* Work request
The lines from the top of the records below through the one containing "Select the Rotate tool icon" are to be transcribed exactly, and nothing else is to be added.

[Dataset entries]
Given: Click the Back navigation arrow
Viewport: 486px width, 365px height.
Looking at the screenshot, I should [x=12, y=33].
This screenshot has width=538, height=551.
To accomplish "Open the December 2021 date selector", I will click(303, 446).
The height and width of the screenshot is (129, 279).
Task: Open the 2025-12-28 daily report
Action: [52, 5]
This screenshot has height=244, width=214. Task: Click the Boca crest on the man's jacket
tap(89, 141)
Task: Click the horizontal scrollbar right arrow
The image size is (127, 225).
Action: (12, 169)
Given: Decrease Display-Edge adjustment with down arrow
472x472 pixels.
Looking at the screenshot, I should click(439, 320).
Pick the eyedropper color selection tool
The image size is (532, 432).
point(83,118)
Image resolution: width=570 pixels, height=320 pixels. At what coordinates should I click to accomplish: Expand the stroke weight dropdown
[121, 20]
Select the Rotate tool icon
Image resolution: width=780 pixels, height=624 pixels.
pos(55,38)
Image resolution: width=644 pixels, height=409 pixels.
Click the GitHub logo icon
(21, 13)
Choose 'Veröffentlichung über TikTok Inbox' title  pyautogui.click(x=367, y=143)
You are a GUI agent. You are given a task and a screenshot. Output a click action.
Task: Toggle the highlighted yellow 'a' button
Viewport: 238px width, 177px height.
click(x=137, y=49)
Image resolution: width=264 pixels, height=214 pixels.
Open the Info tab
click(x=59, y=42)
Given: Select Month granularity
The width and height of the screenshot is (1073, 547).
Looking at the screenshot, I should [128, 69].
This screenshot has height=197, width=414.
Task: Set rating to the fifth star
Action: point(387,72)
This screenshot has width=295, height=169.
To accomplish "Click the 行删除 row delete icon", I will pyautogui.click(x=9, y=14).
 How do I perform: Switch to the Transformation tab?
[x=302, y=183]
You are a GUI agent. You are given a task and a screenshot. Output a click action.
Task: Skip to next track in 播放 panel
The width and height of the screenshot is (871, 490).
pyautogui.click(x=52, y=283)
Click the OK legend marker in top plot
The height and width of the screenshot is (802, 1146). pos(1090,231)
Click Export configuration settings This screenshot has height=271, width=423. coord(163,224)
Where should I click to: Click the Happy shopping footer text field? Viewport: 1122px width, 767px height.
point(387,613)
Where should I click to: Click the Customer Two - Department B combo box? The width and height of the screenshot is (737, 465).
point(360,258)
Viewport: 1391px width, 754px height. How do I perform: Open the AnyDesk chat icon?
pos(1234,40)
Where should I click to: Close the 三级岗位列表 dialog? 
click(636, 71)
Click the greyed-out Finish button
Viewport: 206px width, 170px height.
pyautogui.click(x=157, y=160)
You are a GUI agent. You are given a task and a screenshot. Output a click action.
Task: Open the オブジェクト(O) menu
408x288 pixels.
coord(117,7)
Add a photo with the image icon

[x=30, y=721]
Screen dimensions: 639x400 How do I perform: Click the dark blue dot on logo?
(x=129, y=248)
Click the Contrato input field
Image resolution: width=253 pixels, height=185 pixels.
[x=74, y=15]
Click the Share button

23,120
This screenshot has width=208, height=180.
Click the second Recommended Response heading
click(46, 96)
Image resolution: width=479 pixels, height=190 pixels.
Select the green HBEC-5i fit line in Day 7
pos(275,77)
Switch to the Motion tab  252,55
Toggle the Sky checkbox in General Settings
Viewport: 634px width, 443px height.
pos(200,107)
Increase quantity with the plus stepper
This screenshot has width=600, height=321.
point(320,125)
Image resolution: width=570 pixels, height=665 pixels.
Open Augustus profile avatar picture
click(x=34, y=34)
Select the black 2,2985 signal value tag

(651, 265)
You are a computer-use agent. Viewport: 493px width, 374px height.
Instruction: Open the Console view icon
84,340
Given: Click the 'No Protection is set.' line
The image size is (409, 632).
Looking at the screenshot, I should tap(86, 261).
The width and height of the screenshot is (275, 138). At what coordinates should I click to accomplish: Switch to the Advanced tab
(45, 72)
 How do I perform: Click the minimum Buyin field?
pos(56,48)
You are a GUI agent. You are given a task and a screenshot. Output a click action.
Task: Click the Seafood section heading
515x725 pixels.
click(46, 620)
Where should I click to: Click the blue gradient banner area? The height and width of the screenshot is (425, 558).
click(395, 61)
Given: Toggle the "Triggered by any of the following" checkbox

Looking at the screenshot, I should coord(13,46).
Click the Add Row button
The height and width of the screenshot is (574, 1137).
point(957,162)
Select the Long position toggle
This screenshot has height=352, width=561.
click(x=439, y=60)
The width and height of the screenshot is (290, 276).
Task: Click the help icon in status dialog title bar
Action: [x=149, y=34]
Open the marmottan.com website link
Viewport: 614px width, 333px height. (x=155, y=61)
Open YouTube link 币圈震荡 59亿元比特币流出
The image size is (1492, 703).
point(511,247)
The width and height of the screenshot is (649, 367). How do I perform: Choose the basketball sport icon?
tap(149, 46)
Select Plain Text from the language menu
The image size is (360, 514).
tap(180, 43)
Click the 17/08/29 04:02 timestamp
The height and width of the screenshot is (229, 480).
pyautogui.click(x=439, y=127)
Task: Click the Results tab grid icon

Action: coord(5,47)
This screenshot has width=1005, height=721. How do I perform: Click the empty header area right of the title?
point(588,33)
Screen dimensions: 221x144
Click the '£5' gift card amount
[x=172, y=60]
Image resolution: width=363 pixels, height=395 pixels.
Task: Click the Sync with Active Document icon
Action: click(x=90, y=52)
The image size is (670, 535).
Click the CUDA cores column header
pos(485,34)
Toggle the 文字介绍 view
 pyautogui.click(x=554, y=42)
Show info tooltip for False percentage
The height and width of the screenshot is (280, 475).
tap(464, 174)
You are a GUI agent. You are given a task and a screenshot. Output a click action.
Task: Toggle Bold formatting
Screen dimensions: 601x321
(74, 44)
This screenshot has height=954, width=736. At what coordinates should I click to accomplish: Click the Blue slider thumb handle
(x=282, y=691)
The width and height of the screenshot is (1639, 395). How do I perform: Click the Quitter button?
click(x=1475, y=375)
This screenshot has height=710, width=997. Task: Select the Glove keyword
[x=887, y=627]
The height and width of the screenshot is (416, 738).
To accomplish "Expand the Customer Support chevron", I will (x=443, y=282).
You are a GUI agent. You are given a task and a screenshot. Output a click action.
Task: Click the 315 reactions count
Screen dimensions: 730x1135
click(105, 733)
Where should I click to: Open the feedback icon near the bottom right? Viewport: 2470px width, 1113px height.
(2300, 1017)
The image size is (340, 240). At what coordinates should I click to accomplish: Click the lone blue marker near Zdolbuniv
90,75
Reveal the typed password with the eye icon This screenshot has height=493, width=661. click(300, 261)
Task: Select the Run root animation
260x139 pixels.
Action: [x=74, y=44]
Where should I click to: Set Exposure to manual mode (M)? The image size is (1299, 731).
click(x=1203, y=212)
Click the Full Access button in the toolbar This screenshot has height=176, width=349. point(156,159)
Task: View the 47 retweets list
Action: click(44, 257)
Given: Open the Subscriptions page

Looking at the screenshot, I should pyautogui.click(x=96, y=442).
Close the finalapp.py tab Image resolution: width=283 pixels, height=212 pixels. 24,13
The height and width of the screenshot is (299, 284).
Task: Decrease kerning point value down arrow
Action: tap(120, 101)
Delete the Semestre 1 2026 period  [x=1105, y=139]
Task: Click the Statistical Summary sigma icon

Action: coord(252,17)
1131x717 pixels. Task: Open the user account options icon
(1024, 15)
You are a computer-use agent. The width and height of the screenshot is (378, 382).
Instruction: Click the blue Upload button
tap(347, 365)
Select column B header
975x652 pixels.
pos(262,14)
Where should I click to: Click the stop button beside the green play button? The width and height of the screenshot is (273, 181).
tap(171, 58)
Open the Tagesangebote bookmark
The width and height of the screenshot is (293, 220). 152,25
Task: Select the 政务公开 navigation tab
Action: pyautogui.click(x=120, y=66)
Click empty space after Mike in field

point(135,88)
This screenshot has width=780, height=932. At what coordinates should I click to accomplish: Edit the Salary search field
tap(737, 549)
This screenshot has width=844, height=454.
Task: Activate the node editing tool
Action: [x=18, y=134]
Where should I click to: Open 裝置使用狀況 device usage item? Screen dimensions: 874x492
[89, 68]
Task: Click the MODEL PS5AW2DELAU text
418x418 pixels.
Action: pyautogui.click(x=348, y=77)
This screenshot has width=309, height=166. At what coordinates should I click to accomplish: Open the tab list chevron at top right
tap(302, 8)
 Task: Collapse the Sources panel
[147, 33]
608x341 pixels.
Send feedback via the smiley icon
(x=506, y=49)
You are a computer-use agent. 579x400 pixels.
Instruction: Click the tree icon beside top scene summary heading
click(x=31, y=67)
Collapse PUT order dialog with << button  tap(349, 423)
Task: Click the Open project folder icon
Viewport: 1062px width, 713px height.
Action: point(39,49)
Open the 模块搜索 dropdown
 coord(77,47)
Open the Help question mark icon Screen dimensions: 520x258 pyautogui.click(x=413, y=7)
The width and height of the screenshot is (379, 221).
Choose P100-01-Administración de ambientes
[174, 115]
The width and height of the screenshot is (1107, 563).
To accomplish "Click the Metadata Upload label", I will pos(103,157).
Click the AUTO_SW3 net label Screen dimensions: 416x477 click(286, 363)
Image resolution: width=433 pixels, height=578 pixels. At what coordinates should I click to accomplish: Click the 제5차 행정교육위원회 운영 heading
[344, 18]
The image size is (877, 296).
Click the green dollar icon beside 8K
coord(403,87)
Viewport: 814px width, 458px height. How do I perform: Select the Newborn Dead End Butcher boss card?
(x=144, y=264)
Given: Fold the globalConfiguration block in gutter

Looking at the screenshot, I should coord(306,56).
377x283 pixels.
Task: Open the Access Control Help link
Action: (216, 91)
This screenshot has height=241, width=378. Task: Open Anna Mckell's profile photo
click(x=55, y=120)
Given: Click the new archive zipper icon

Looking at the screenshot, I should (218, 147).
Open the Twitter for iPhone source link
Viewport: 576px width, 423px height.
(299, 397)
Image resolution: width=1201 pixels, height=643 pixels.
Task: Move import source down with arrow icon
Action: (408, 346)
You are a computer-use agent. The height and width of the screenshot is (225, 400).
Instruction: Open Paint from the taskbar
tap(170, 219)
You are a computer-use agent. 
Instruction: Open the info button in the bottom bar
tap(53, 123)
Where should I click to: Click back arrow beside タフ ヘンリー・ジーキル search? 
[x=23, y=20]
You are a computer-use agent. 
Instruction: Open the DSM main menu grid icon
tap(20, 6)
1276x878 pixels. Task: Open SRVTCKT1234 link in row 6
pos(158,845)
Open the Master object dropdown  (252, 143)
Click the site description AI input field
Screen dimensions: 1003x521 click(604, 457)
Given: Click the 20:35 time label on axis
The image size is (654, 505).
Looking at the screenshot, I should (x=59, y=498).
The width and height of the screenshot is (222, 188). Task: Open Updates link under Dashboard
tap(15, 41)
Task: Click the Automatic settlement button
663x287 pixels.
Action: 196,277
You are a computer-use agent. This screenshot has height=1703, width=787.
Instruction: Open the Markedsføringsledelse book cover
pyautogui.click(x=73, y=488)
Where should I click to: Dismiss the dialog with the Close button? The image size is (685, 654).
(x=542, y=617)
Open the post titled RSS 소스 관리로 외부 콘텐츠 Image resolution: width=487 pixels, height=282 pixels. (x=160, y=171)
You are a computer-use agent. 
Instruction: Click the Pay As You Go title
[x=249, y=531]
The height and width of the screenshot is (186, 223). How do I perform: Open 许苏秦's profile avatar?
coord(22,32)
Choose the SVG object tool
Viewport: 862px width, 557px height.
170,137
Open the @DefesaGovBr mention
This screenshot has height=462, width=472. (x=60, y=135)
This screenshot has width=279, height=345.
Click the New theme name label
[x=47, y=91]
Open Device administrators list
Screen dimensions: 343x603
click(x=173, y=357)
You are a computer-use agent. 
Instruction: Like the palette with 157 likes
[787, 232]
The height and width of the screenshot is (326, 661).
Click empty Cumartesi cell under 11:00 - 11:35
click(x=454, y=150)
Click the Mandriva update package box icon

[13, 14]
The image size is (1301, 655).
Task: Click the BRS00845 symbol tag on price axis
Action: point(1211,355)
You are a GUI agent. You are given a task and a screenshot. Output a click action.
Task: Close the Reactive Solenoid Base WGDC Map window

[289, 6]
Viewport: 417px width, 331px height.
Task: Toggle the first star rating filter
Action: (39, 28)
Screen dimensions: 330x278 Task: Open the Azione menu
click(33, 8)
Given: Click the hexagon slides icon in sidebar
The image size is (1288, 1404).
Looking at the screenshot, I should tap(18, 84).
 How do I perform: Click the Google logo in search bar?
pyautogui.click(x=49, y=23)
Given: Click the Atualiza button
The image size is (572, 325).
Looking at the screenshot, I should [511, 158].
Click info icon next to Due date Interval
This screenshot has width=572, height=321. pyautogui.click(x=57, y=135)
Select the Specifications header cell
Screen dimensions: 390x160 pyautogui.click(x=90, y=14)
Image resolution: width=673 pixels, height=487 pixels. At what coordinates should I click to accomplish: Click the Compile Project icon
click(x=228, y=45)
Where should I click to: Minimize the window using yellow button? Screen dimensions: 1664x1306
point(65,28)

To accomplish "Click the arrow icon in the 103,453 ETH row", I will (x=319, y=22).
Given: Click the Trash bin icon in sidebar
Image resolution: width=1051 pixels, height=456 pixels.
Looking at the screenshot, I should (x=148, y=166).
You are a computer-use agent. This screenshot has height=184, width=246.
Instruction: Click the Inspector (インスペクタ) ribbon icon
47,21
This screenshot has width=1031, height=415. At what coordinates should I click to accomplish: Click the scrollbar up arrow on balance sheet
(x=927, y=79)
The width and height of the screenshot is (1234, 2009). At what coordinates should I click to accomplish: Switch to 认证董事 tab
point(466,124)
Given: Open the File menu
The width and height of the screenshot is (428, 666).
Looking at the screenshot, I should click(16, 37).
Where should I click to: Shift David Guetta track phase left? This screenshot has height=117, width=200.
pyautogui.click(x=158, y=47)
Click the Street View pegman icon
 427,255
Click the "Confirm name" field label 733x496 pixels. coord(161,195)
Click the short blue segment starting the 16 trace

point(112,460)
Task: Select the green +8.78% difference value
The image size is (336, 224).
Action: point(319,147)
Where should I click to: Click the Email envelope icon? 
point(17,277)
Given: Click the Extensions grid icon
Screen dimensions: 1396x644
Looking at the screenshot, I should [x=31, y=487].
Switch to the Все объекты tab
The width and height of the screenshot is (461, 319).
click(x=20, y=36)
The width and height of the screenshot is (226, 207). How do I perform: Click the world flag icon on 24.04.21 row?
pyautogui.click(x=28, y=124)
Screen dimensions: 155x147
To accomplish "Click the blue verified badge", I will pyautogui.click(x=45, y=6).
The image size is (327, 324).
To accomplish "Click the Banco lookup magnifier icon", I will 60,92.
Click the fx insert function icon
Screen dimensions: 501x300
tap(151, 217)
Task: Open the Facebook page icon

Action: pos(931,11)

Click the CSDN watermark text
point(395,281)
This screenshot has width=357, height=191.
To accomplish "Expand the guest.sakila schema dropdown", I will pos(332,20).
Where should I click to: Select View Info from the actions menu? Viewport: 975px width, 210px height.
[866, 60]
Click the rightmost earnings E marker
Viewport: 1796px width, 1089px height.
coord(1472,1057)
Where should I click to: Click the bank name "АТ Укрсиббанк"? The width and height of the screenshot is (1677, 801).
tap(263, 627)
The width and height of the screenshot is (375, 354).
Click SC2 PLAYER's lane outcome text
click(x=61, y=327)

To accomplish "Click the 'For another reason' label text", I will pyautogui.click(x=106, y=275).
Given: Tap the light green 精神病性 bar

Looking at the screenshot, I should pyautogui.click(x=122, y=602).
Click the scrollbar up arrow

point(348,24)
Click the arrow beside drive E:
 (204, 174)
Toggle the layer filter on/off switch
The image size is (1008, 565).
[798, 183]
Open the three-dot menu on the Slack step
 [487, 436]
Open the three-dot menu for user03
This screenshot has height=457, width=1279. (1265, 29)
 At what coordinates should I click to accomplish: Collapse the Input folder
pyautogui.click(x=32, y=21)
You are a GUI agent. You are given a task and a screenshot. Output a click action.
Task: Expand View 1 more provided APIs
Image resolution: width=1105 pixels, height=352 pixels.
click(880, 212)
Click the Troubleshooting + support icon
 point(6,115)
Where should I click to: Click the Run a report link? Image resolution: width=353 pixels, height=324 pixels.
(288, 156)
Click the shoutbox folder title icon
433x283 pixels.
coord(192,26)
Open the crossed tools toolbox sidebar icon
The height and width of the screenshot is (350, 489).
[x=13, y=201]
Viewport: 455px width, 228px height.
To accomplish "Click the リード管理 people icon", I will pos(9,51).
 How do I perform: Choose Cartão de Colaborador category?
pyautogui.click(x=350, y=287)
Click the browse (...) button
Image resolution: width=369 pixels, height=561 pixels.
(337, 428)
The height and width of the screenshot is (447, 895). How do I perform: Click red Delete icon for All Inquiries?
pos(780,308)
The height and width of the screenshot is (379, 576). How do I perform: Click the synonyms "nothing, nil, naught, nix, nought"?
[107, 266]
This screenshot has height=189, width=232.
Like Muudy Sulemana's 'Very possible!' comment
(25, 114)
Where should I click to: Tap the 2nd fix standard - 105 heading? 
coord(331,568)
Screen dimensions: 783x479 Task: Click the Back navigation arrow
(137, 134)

* Answer for the task
Given: Click the Back navigation arrow
Viewport: 486px width, 365px height.
Looking at the screenshot, I should [x=12, y=33].
This screenshot has width=538, height=551.
To accomplish "Open the December 2021 date selector", I will click(303, 446).
The height and width of the screenshot is (129, 279).
Task: Open the 2025-12-28 daily report
Action: [52, 5]
This screenshot has height=244, width=214. Task: Click the Boca crest on the man's jacket
tap(89, 141)
Task: Click the horizontal scrollbar right arrow
The image size is (127, 225).
Action: (12, 169)
Given: Decrease Display-Edge adjustment with down arrow
472x472 pixels.
Looking at the screenshot, I should click(439, 320).
Pick the eyedropper color selection tool
The image size is (532, 432).
point(83,118)
Image resolution: width=570 pixels, height=320 pixels. At what coordinates should I click to accomplish: Expand the stroke weight dropdown
[121, 20]
Select the Rotate tool icon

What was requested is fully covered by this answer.